> PROBLEM TO WORK ON
The expected answer holds every line from the first line of the data below through the line containing "Manchester (44, 2327)", exactly as written, and no other line.

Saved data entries
*** Block opens ***

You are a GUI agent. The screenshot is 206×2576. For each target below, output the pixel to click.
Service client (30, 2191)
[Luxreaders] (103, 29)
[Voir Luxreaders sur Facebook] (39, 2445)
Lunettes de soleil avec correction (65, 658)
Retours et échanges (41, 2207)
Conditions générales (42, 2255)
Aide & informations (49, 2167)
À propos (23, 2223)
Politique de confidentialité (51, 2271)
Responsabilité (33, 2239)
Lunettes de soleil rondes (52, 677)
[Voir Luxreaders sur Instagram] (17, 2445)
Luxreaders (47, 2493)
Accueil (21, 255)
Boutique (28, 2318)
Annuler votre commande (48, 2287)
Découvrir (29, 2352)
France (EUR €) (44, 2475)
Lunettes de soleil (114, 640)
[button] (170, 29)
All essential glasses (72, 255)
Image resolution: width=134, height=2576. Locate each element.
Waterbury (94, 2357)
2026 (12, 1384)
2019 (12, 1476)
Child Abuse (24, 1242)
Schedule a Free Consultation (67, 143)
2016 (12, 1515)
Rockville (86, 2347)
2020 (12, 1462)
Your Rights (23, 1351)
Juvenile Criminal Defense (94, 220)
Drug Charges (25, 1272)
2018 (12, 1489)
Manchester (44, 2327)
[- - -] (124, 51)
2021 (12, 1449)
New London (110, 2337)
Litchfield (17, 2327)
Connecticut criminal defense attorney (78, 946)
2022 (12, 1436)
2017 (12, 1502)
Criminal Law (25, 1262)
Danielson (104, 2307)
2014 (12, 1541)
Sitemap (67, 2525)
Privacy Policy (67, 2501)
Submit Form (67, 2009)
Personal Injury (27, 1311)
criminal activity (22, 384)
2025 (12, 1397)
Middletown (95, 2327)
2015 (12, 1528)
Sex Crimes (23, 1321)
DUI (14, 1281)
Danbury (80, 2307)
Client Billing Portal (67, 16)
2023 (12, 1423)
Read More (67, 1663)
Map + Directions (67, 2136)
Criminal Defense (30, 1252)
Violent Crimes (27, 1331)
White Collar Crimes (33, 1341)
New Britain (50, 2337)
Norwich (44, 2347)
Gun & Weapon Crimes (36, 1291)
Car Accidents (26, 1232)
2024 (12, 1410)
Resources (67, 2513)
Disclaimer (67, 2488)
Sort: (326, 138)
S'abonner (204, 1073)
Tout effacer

*** Block closes ***

> ANSWER SPACE
You are a GUI agent. The screenshot is 206×2576. For each target below, output the pixel to click.
Service client (30, 2191)
[Luxreaders] (103, 29)
[Voir Luxreaders sur Facebook] (39, 2445)
Lunettes de soleil avec correction (65, 658)
Retours et échanges (41, 2207)
Conditions générales (42, 2255)
Aide & informations (49, 2167)
À propos (23, 2223)
Politique de confidentialité (51, 2271)
Responsabilité (33, 2239)
Lunettes de soleil rondes (52, 677)
[Voir Luxreaders sur Instagram] (17, 2445)
Luxreaders (47, 2493)
Accueil (21, 255)
Boutique (28, 2318)
Annuler votre commande (48, 2287)
Découvrir (29, 2352)
France (EUR €) (44, 2475)
Lunettes de soleil (114, 640)
[button] (170, 29)
All essential glasses (72, 255)
Image resolution: width=134, height=2576. Locate each element.
Waterbury (94, 2357)
2026 (12, 1384)
2019 (12, 1476)
Child Abuse (24, 1242)
Schedule a Free Consultation (67, 143)
2016 (12, 1515)
Rockville (86, 2347)
2020 (12, 1462)
Your Rights (23, 1351)
Juvenile Criminal Defense (94, 220)
Drug Charges (25, 1272)
2018 (12, 1489)
Manchester (44, 2327)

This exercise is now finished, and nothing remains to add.